I wanted to see her.

Make sure she was okay.

Make sure she woke up.

Make sure she breathed through whatever the hell last night was.

I didn’t know what I expected to find when I turned onto her street.

But I sure as hell didn’t expect that.

Finn.

Stepping out of her building.

At six in the morning.

With his hoodie half-on, hair shoved back like he’d run his fingers through it a hundred times, and that soft, stupid, guilty expression on his face — the one he gets when he knows he’s done something he shouldn’t be apologizing for, but is anyway.

My foot slammed the brake so hard the coffee jerked sideways in the cup holder.

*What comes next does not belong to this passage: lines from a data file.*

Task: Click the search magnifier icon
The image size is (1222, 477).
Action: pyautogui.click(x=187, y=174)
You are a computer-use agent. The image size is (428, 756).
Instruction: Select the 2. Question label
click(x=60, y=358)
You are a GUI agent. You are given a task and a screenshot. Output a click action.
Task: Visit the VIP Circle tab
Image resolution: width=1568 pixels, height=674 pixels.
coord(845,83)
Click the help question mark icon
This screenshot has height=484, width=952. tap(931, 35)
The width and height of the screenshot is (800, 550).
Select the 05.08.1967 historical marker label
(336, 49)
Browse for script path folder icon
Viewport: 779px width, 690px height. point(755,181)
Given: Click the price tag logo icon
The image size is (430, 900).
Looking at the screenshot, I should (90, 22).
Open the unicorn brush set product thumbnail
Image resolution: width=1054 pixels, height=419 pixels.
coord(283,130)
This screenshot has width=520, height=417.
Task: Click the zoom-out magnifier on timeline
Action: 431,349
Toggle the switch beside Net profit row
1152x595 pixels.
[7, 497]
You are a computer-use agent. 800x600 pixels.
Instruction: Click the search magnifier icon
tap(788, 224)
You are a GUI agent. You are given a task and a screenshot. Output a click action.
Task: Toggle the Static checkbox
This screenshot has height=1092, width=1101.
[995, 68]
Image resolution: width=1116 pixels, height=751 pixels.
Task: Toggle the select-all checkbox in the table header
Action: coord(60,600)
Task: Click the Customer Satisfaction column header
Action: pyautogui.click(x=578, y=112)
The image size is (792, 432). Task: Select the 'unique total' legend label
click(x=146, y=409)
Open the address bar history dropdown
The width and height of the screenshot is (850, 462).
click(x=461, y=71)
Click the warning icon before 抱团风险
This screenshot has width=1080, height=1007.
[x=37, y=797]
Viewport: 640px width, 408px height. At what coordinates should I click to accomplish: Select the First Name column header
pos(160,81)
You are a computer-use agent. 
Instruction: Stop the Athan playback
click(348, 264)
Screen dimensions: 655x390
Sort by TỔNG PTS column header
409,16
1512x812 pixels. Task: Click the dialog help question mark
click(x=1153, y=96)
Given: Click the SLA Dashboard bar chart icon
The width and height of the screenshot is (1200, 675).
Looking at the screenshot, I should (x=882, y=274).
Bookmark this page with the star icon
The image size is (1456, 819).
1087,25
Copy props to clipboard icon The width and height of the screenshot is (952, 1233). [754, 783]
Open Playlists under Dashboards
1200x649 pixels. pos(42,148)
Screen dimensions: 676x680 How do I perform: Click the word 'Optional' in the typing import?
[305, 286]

Finn froze when he saw my truck.

For one second.

One heartbeat.

The exact amount of time it takes for jealousy to turn into something sharper.

He didn’t wave.

Didn’t smile.

Didn’t explain.

He just looked...wrecked.

Then he jogged down the steps and past my truck, eyes fixed on the sidewalk like he couldn’t bear to look at me again.

I didn’t follow.

I didn’t shout after him.

I didn’t ask, “Were you with her?”

Or worse — “Did she need you instead of me?”

I sat there gripping the steering wheel until my knuckles went white.

By the time I reached the arena, I’d shoved the coffee into the trash.

Because the idea of showing up with it now made bile rise in my throat.

And then I walked into the building and saw her — pale, sleepless, flinching at shadows — and saw Finn looking at her with that soft concern...

And I knew I’d been right.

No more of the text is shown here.